Yesterday, Kristi blogged about her “traditional” pickle ornament. And I thought about what my traditions are. And it comes down to baking. This year, my sister, Wendy, and I decided we weren’t going to bake a whole bunch—maybe a batch of cookies.
>>cue maniacal laughter<<
And then my good friend, Sheri, asked if I wanted to have a baking day because she wanted to learn my recipe for the best sugar cookies ever. So, on my day off, Tuesday, I went to Sheri’s and we baked snickerdoodles and sugar cookies with icing.
Then Jordan reminded me that I couldn’t forget to make fudge and Mike said he had to take some cookies to his co-worker. So, I came home today and whipped up a double batch of Icelandic Christmas cakes, Peanut-Butter blossoms, and will soon be making fantasy fudge. Wendy said, “Can you imagine how much baking we’d done if we’d planned to bake?”
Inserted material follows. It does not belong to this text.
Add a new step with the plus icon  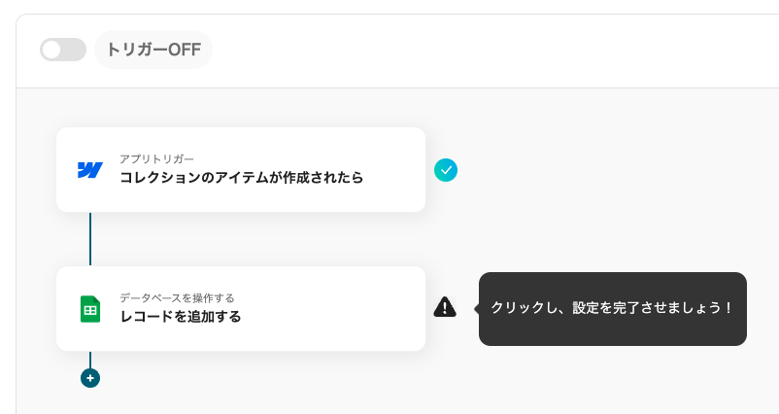pyautogui.click(x=90, y=377)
But, when it comes down to it, I’m a good baker and I enjoy it. As the scent of my cardamom-infused Icelandic Christmas cake fills my home, I’m glad I changed my my mind.
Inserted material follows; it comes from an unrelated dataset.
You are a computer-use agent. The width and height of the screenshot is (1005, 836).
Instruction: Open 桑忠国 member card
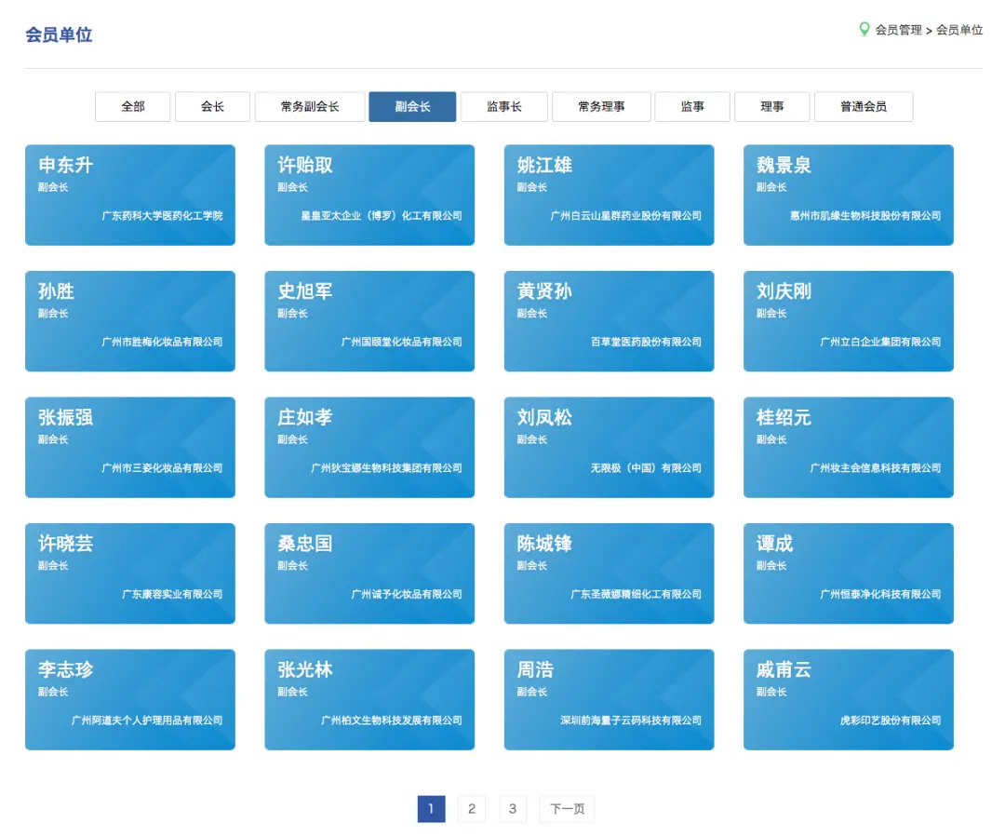[369, 573]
Last year, I told you about my years in Iceland and what great Christmas’s we had there. Well, this cake is a traditional treat in the land of fire and ice. And when I was younger, my mom still prepared it every year, but once she started working, she dropped the tradition.
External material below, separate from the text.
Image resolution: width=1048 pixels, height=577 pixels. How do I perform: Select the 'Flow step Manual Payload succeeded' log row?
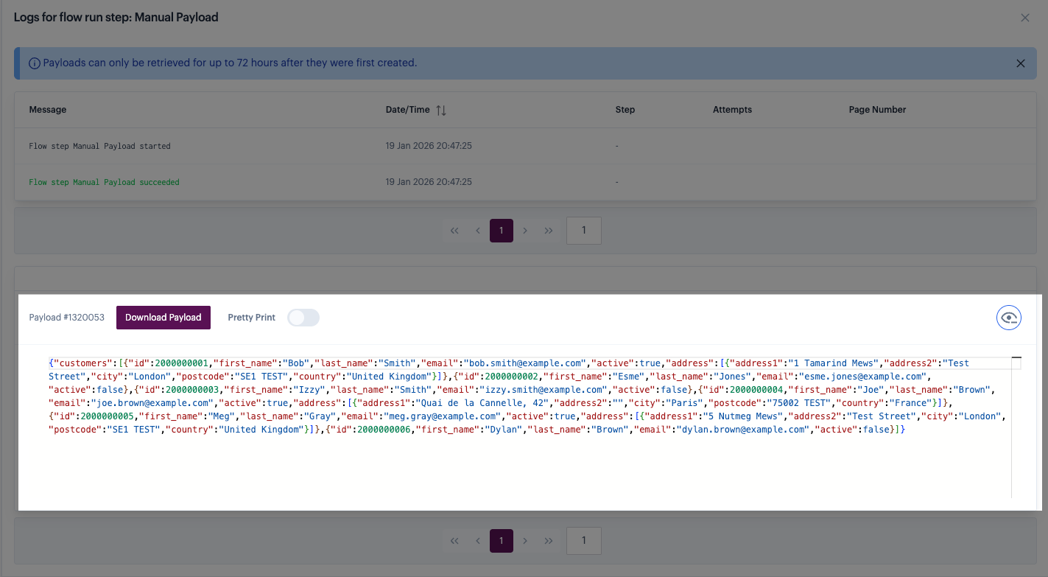click(x=104, y=182)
Well, last year when I was surfing around Allrecipes.com, I discovered this recipe and decided to surprise my family with it. And without further ado, I’m going to share it with you.
Icelandic Christmas Cake recipe:
1 cup sugar ¾ cup milk
¾ cup butter ½ cup raisins
2 eggs ½ tsp lemon extract
2 ½ cups flour 1/2 tsp cardamom extract or tsp of cardamom powder
2 tsp of baking powder
Preheat oven to 350 degrees. Grease an 11 inch loaf pan---or if you’re giving them away like I am, it makes 4 small disposable pans
Cream the butter or margarine and the sugar until light and fluffy. Add the eggs one at a time, beating well after each one. Stir in the milk, lemon, and cardamom flavorings. Stir in the flour and the baking powder.
Add raisins—or craisins. This year I added cherry-infused craisins. We’ll see how that turns out.
Bake at 350 for 55-60 minutes.
ENJOY. And from me to you, Happy Holidays!